→ Page text:
>>>>>

If your child receives special education, then your child should have been tested with educational achievement tests. Have you obtained a complete copy of your child’s file? Do you have all of the actual test scores and the written narrative that explains the scores? If you have the actual test scores, then you can do exactly what Judge Dupree did.

First, you need to make a list of all the different tests done on your child (most tests are made up of several subtests). Using a highlighter, mark any of the tests or subtests that have been given more than once. Some of the commonly administered educational achievement tests are the Woodcock-Johnson, the Kaufman (KTEA), the Wechsler Individual Achievement Test (WIAT) and the Wide Range Achievement Tests (WRAT). The Wechsler Intelligence Scale for Children, Third Edition (WISC-III) is the most commonly given intelligence test.

Next, make a list of repeated tests—any tests or subtests that have been given more than once. You will be charting out subtests that are the same or similar—tests of reading decoding skills or reading comprehension skills, math calculation skills, and so forth.

You need to understand that subtests or composite scores do not necessarily measure what they seem to measure. For example, the reading score on the Wide Range Achievement Test actually measures the child’s ability to recognize and pronounce individual words out of context. Many refer to it as a "word recognition" test.

On the Woodcock-Johnson achievement tests, the reading measures may actually measure the child’s ability to identify specific letters and words and fill in the blanks on words that may be missing from a paragraph. A score reported as "passage comprehension" may actually measure the child’s ability to intelligently "guess" what the passage of text is about by recognizing some of the words in the passage. The child may not being able to read many of these words.

In the Gray Oral Reading Test, the child reads a paragraph out loud. The evaluator assesses the rate, accuracy and comprehension. This provides a more accurate, meaningful assessment of the child’s actual reading abilities. It is important that you understand what tests are administered and what the tests truly measure.

Next, you need to chart out progress—using the repeated subtest scores. After you chart out your child’s educational scores, you will have a much clearer idea as to whether or not your child is benefiting from the special education program—and whether the IEP is providing an appropriate education. Sample charts and two chapters about understanding educational and psychological tests are in Chapter 10 and 11 of Wrightslaw: From Emotions to Advocacy.

Burlington v. Dept. of Educ. for the Commonwealth of Mass.

<<<<<

→ Dataset excerpt:
>>>>>

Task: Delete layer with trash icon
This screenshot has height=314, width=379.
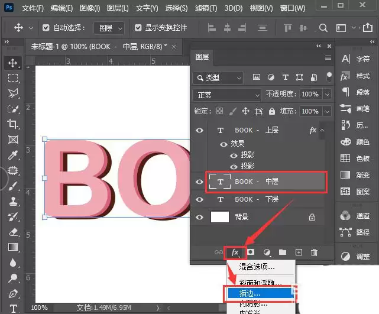Action: 314,253
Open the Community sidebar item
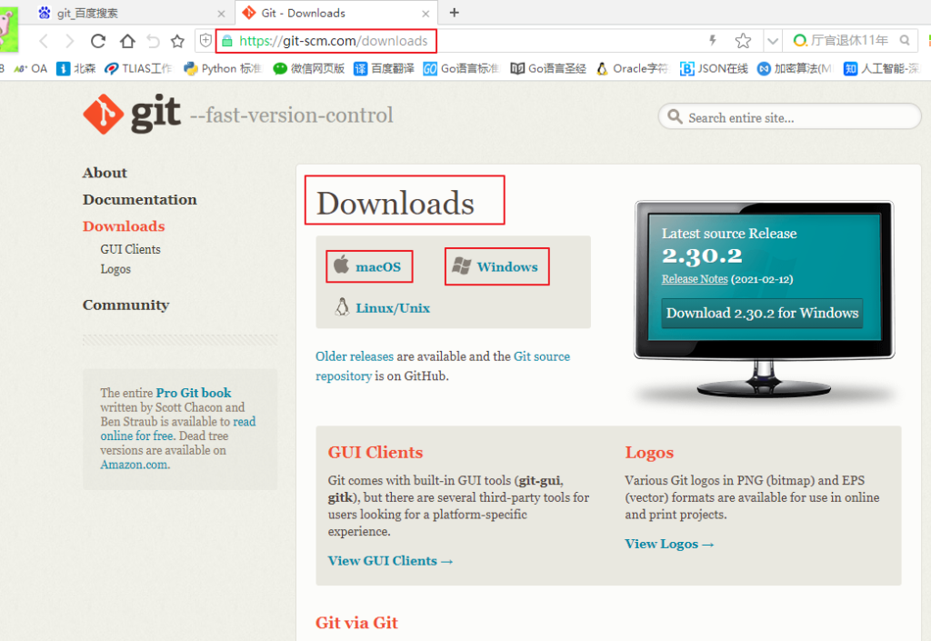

<<<<<

→ What you need to do:
A: In the passage on special education test scores, rewrite the part starting at "Next, you need" and ending at "Emotions to Advocacy.", changing "special education program" to "special education services".
B: Name every test that the passage on special education test scores lists as a commonly administered educational achievement test.
C: Pick up the passage on special education test scores right after its final line and keep writing.

→ Results by task:
A:
Next, you need to chart out progress—using the repeated subtest scores. After you chart out your child’s educational scores, you will have a much clearer idea as to whether or not your child is benefiting from the special education services—and whether the IEP is providing an appropriate education. Sample charts and two chapters about understanding educational and psychological tests are in Chapter 10 and 11 of Wrightslaw: From Emotions to Advocacy.

B:
- Woodcock-Johnson
- Kaufman (KTEA)
- Wechsler Individual Achievement Test (WIAT)
- Wide Range Achievement Tests (WRAT)

C:
In 1985, the Supreme Court issued a ruling in a special education case that originated in Massachusetts. Burlington (471 U.S. 359 (1985)) was the second important special education case heard by the Supreme Court. The full text of Burlington is in Wrightslaw: Special Education Law. In Burlington, the Supreme Court decision addressed IEPs and what IEPs should include:

The free appropriate public education (FAPE) mandated by the Individuals with Disabilities Education Act (IDEA) is designed for the specific needs of the child through the Individualized Educational Program (IEP) which is "a comprehensive statement of the educational needs of a handicapped child and the specially designed instruction and related services to be employed to meet those needs." Case law supports our position that an adequate IEP is essential. But what is "adequate?" How much "benefit" is enough? Let’s take a look at some more case law.

Is the IEP "Adequate?"

In 1985, a Federal Judge in New York found that an IEP was adequate because:

. . . specific goals to which Glen’s grade level are to be raised are listed in all areas of reading, verbal skill and math. Romeo v. Ambach, 1984-1985 EHLR DEC. 556:488 (E.D. NY 1985). Parents take note: In this case, the objective tests were changes in the child’s grade equivalent scores. The judge in James Hall’s case also used grade equivalent scores.

Is the IEP "Sufficient?"

In 1988, the Idaho Supreme Court found that the Boise school system had not offered or provided a free, appropriate education (FAPE) because they did not develop an IEP that was "sufficient." The IEP was not "sufficient" because it did not specify the criteria and evaluation procedures that would be used to determine whether the IEP goals were being met. The Idaho Court noted that:

Above all else, Congress recognized that handicapped children are unique and that placement decisions must be made on an individual basis, by a multidisciplinary team, according to a variety of criteria ". . . The importance of the IEP cannot be understated. It is the decision making document. (Thornock v. Boise Independent School District #1, ___ Idaho Sup. Ct. ___, 767 P. 2d 1241, 1987-1988 EHLR DEC. 559:486 (1988)).

The Court found that the two IEPs proposed by the school district were not sufficient because they did not include " . . . goals, objectives and appropriate objective criteria and evaluation procedures and schedules for determining, on at least an annual basis, whether ‘instructional objectives are being achieved’ as required by 20 U.S.C. Sec. 1401(19) . . . Because of the flaws in Gabriel’s IEPs, the districts’ failure to acknowledge the deficiencies of the IEPs it promulgated . . . we affirm the decision of the district court . . . Without a valid IEP, there can be no FAPE, see 20 U. S. C. Sec. 1401 (18), and therefore 34 C. F. R. Sec. 300.403(a) indicates that (private school tuition) reimbursement is appropriate."

Subjective Teacher Observations

In 1985, New Jersey District Court Judge Sarokin reversed the decisions of two Administrative Law Judges in a case that involved a hearing impaired child. He found that the school district’s evaluations of Alisa fell "woefully short" because they relied on subjective "teacher observations," not objective or "scientific" test data:

They were based almost solely upon observation . . . assessment consisted of primarily non-standardized tasks and procedures . . . no scientific test results seem to have been considered . . .Thus, but one procedure - teacher evaluation - was utilized. Such procedures lacked scientific validity, in that they were not systematic, were limited to a narrow range of behavior and were not confirmed by recent test data, and thus tended toward discriminatory evaluation, i.e., evaluation that is biased, in this case against deaf children . . . The Court finds that this method of assessment does not meet the requirements of the EAHCA, or its regulations. (Bonadonna v. Cooperman, 619 F. Supp. 975, 1985-1986 EHLR DEC. 557:178, 183 (D. NJ 1985)).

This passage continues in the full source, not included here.